Holdings: The court affirmed the Board’s decision as to the reemployment claim, reversed it as to the discrimination claim, and remanded the case to the Board for further adjudication:

1. The petitioner’s removal constituted unlawful discrimination under 38 U.S.C.  4311.

a. The court rejected the Board’s argument that the “real reason” for the petitioner’s removal was his absence from work—regardless of whether that absence was caused by his military obligation. As other circuit courts have held, military service is a motivating factor for an adverse employment action if the employer “relied on, took into account, considered, or conditioned its decision” on the employee’s military-related absence or obligation. The most significant—and predictable—consequence of reserve service is that the employee is absent from his civilian job to perform that service. To permit an employer to fire an employee because of his military absence would eviscerate the protections afforded by USERRA.

b. The Board cannot rely on the fact that an agency is otherwise entitled to remove an employee for prolonged non-military leaves of absence. As the court held with respect to the precursor to  4311, “an employer can not treat employees on military duty like those on non-military leave of absence.”

c. The court rejected the agency’s explanation that firing the petitioner was necessary to fill his position in the Postal Service. The Supreme Court rejected that argument in Monroe v. Standard Oil Co., 452 U.S. 549 (1981), its first decision construing the antecedent to USERRA’s nondiscrimination provision.

d. The Postal Service was not required to hold the petitioner’s job for him indefinitely. Under  4312, employees are entitled to reemployment only if the cumulative length of their absence due to military service does not exceed 5 years. The 5-year cap also applies to  4311 where, as here, the alleged discrimination consists of the employee’s removal because of his military-related absence.

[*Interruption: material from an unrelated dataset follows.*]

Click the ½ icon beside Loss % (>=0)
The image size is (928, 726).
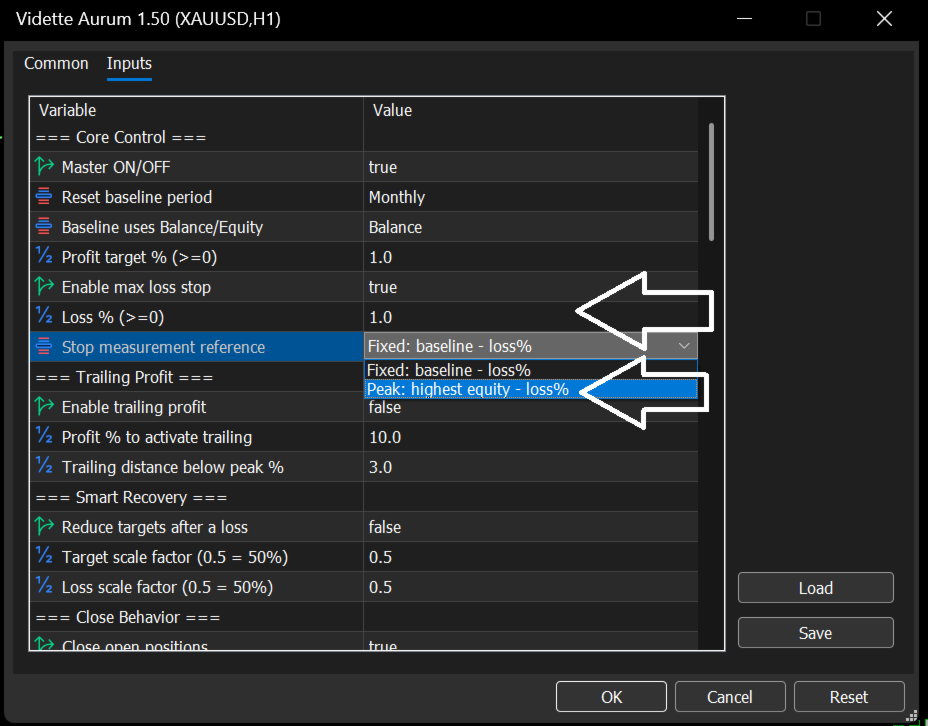pos(44,317)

2. The court concurred with the Board’s determination that the petitioner was not entitled to reemployment under 38 U.S.C.  4312. It did so without addressing whether the 5-year period had been exceeded, because the petitioner failed to make a proper request for reemployment within the statutory time frame.

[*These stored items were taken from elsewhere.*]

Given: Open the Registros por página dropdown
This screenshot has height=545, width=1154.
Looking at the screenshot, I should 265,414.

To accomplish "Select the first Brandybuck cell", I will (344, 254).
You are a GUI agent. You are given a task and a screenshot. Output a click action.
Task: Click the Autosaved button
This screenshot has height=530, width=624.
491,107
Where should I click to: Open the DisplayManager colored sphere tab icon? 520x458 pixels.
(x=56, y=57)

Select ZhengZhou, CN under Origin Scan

3. An employee can waive his USERRA rights by abandoning his civilian career in favor of one in the military. The case must be remanded to the Board for resolution of this issue, which was not addressed in the Board’s decision.

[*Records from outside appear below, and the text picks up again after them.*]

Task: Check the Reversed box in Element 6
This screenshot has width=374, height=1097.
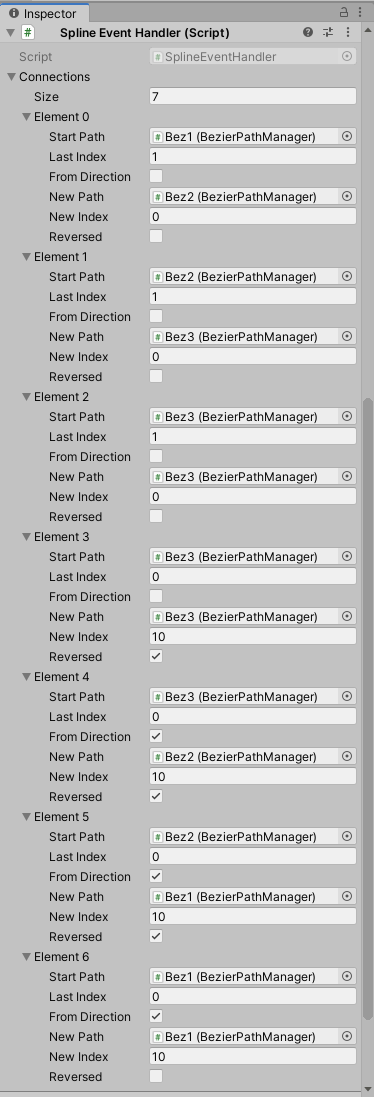Action: tap(157, 1076)
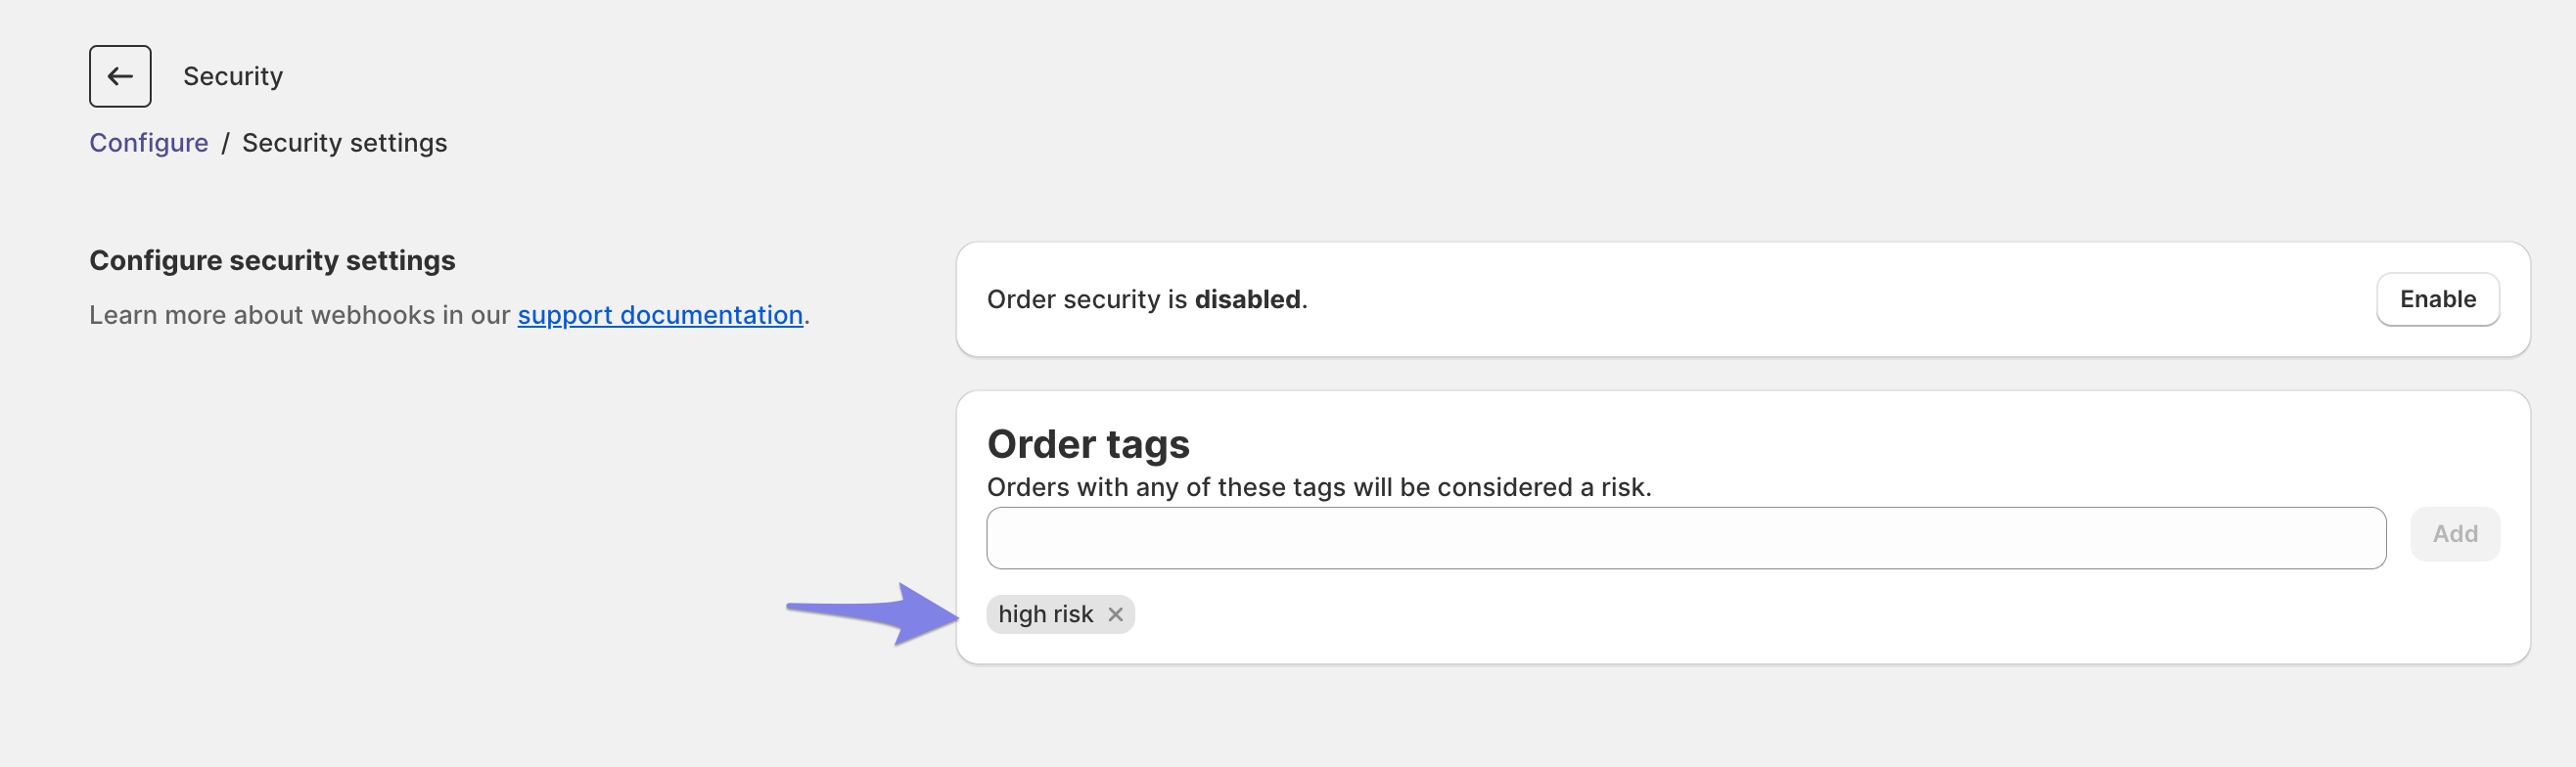Viewport: 2576px width, 767px height.
Task: Click the Security page title
Action: click(x=233, y=76)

Petitioner: Floyd J. Adamsen

Respondent: Department of Agriculture

Tribunal: U.S. Court of Appeals for the Federal Circuit

Docket Number: 2008-3222

Issuance Date: July 15, 2009

Performance-Based Actions
- OPM Approval of Performance Appraisal Systems

This case was before the court on the government’s petition for panel rehearing seeking a change in the following sentence of the court’s opinion of April 23, 2009, reported at 563 F.3d 1326, 1331:

If an agency makes changes to a previously-OPM-approved performance appraisal system that significantly alters an employee’s performance standards and obligations, OPM review of those changes is necessary to achieve compliance with the basic purpose underlying the OPM-approved requirement.”

The government’s concern was that these words “could be read to require OPM approval for employees’ performance standards. Such a requirement would be inconsistent with law and would dramatically expand OPM’s duties beyond covering those required by statute and regulation.”

Holdings: The court stated that it had not intended to suggest that OPM approval of employees’ performance standards would be required; it is not. Accordingly, the court substituted the following language for the language quoted above:

If an agency significantly alters a previously-OPM-approved performance appraisal system, OPM review of the agency’s modifications is necessary to achieve compliance with the basic purpose underlying the OPM-approval requirement.”